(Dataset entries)
--- START ---

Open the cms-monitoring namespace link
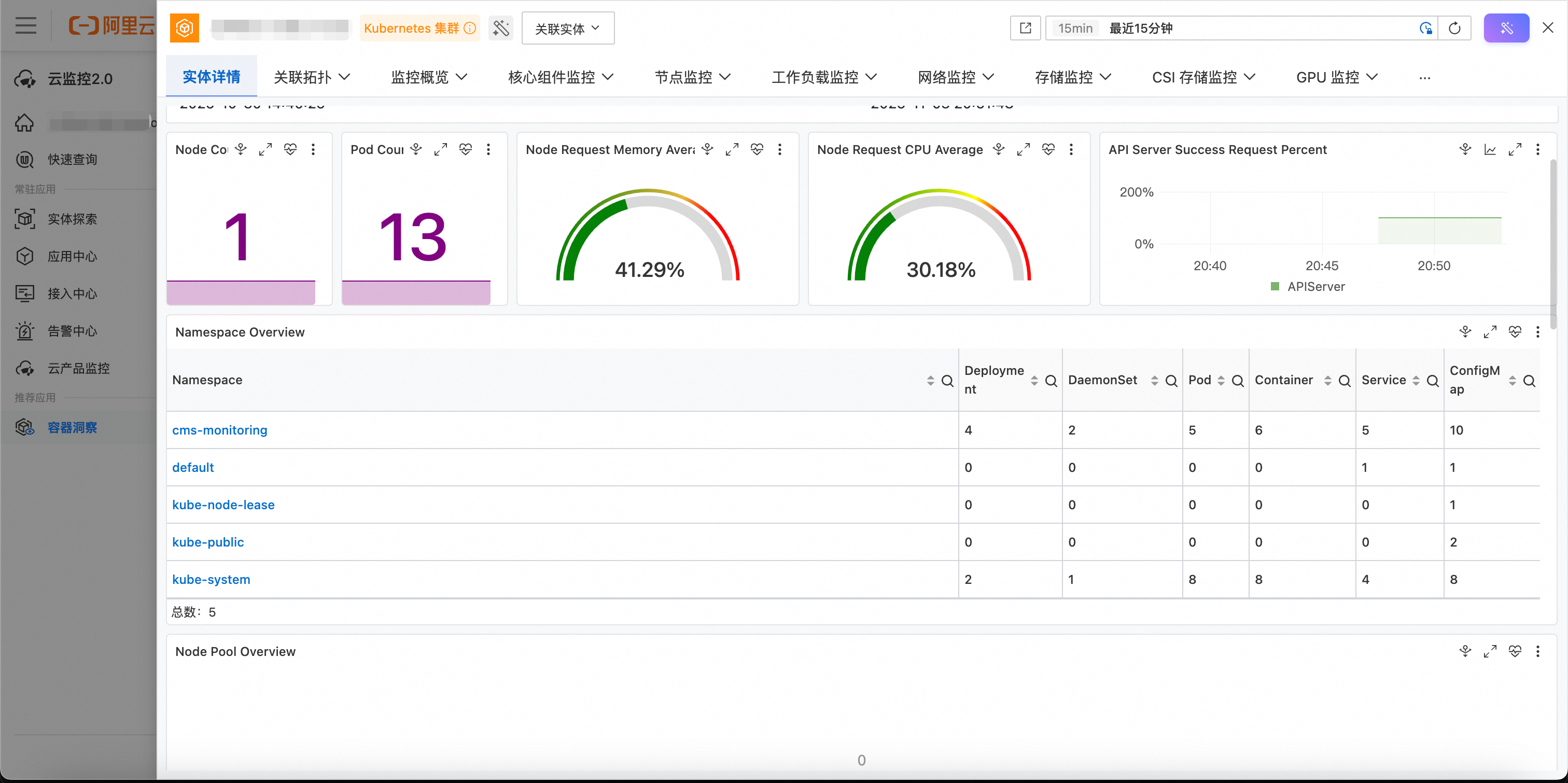The width and height of the screenshot is (1568, 783). coord(219,430)
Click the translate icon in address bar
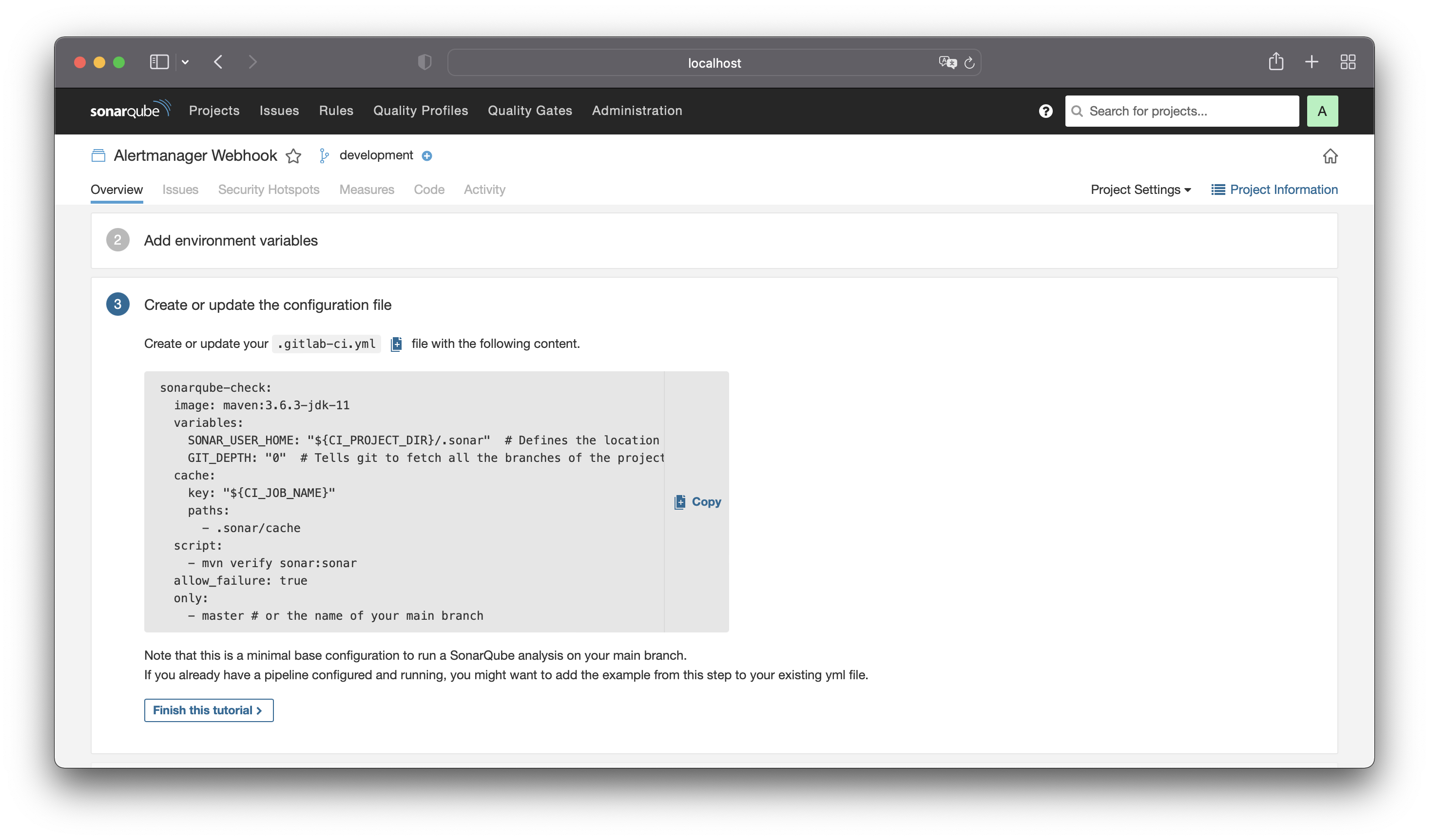Image resolution: width=1429 pixels, height=840 pixels. [947, 62]
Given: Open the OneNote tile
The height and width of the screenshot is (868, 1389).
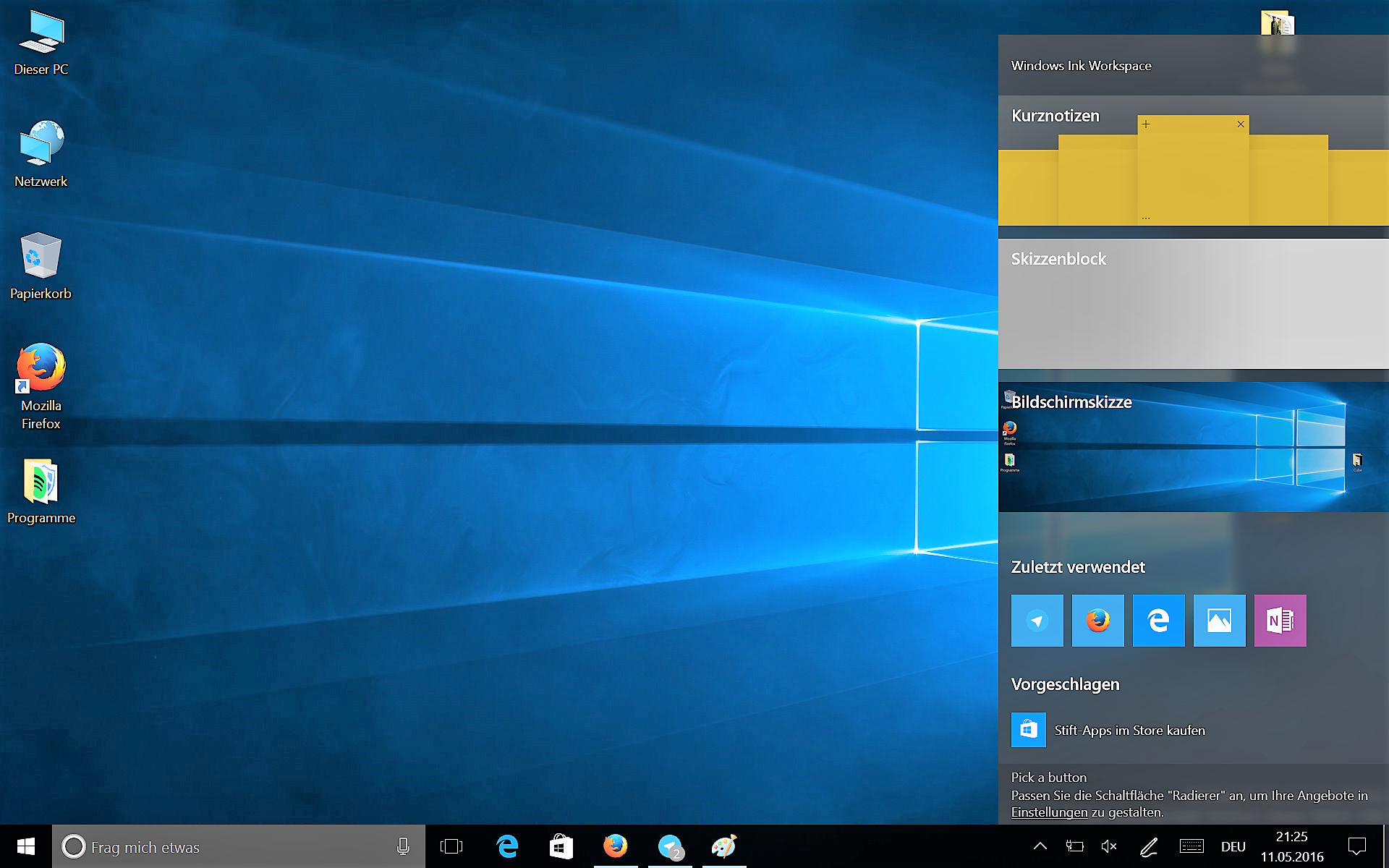Looking at the screenshot, I should (1280, 621).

--- END ---

#### Exercise description:
Copy out the data above exactly, except the pictures.

#### Expected output:
Open the cms-monitoring namespace link
The width and height of the screenshot is (1568, 783). coord(219,430)
Click the translate icon in address bar
Image resolution: width=1429 pixels, height=840 pixels. [947, 62]
Given: Open the OneNote tile
The height and width of the screenshot is (868, 1389).
Looking at the screenshot, I should (1280, 621).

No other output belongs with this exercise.